─── SOURCE DATA
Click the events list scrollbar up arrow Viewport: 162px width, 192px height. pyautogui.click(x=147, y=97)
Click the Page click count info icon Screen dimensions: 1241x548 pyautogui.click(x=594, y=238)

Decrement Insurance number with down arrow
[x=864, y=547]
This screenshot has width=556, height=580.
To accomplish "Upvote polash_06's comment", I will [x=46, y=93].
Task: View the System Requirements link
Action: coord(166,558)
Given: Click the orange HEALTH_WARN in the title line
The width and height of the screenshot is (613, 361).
──────
ACTION ITEM:
In full and without alteration, retype the entries above.

OUTPUT BELOW:
Click the events list scrollbar up arrow Viewport: 162px width, 192px height. pyautogui.click(x=147, y=97)
Click the Page click count info icon Screen dimensions: 1241x548 pyautogui.click(x=594, y=238)

Decrement Insurance number with down arrow
[x=864, y=547]
This screenshot has width=556, height=580.
To accomplish "Upvote polash_06's comment", I will [x=46, y=93].
Task: View the System Requirements link
Action: coord(166,558)
Given: Click the orange HEALTH_WARN in the title line
The width and height of the screenshot is (613, 361).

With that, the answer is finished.